Il est temps que la stratégie de sûreté maritime de l'Union européenne, en préparation depuis 2010, aboutisse. Les chefs d'Etat et de gouvernement devront prendre position. Nos partenaires, dont beaucoup ont des intérêts maritimes, doivent mesurer l'ampleur des défis, à commencer par la liberté de circulation. Il y a là un intérêt de sécurité que la définition d'une stratégie aidera à garder à l'esprit.
Dans les Balkans, l'Union européenne peut et doit assumer un rôle croissant en matière de sécurité. La KFOR assure pour l'essentiel des missions qui ne sont pas, stricto sensu, militaires. Ces missions, s'il ne tenait qu'à nous, pourraient être reprises par l'Union européenne. Mais beaucoup de nos partenaires, en Europe et dans l'Otan, n'y sont pas prêts. Nous ne parviendrons donc pas au consensus, mais affirmer que l'Union européenne doit prendre davantage de responsabilités dans les Balkans n'en ouvrira pas moins une perspective de long terme.
Pour ce qui concerne les capacités, nous entendons nous concentrer sur les projets qui apportent une vraie valeur ajoutée. Le centre de commandement du transport aérien d'Eindhoven, l'EATC (European Air Transport Command), vaut d'être élargi. Plus le champ des pays sera large, plus nous ferons d'économies. Parallèlement, un élargissement fonctionnel nous aiderait à muscler le ravitaillement en vol, grâce à la mutualisation.
Nous avons beaucoup oeuvré, au ministère, pour lever les barrières, afin d'arriver à des solutions pragmatiques.

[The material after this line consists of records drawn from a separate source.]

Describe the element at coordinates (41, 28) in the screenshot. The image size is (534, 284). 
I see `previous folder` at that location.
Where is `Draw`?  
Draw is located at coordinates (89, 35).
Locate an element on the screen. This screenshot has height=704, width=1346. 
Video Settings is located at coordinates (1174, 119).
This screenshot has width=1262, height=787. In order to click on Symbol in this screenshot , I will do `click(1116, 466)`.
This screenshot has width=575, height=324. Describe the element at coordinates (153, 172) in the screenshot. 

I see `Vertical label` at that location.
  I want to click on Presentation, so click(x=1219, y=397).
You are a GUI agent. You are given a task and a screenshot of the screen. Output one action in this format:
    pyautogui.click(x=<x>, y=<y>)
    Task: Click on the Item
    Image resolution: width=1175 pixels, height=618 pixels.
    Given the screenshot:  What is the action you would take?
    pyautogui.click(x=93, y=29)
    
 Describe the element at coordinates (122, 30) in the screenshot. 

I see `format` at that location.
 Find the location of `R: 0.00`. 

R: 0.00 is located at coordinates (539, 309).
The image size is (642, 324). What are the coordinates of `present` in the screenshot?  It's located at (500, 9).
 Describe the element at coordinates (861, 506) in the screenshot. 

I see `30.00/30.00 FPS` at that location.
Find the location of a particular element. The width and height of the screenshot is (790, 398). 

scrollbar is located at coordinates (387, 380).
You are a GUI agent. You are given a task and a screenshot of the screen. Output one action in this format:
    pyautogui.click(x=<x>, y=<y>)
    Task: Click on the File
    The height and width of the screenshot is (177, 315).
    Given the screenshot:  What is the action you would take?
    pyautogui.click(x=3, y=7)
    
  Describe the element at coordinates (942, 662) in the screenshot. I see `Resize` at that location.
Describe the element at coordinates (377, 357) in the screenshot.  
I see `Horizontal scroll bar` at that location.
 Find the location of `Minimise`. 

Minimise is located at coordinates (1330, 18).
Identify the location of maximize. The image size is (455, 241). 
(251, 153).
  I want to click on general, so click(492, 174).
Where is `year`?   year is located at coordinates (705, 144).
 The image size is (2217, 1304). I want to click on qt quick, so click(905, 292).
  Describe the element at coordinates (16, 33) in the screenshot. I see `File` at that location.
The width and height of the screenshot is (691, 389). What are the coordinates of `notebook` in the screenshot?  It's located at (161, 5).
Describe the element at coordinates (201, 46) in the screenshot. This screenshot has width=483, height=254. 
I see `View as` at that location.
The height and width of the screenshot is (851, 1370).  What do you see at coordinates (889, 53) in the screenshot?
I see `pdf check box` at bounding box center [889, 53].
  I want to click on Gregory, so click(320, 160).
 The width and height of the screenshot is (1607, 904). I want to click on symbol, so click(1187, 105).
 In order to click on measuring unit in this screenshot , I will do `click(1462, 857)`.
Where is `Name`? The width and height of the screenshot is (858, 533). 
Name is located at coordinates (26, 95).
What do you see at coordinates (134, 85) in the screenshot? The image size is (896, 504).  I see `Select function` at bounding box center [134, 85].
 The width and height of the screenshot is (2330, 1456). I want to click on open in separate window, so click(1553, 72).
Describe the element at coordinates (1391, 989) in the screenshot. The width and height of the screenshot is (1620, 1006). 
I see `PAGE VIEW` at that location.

Nous travaillons à faire avancer le volet ravitaillement et avons pris, au-delà, une décision patrimoniale. Nous avons formulé des propositions. En particulier, la mise à disposition de nos capacités de soutien logistique et de maintenance pour les pays qui choisiraient le même avion. En matière de transport et de ravitaillement, la mutualisation peut donner une réelle impulsion.
Troisième grand volet, les drones. Il s'agit pour nous de conforter l'Agence européenne de défense en matière de certification et de navigabilité, d'avancer sur la question du drone Male, mais aussi sur celle des drones de surveillance de troisième génération. Il serait bon que les chefs d'Etat et de gouvernement décide de travailler de concert sur cette question. Pour commencer, l'AED pourrait engager un travail de spécification de base.
Nous entendons recourir aux fonds de la Commission européenne. Sur la troisième corbeille, des divergences demeurent entre Etats membres, mais nous souhaitons que les chefs d'Etat et de gouvernement soulignent la contribution de la base industrielle et technologique de défense européenne à la sécurité, à l'autonomie stratégique, à l'emploi. Ce, afin de progresser sur la définition du périmètre, comme sur l'opérateur européen. Nous manquons, aujourd'hui, d'une perception commune.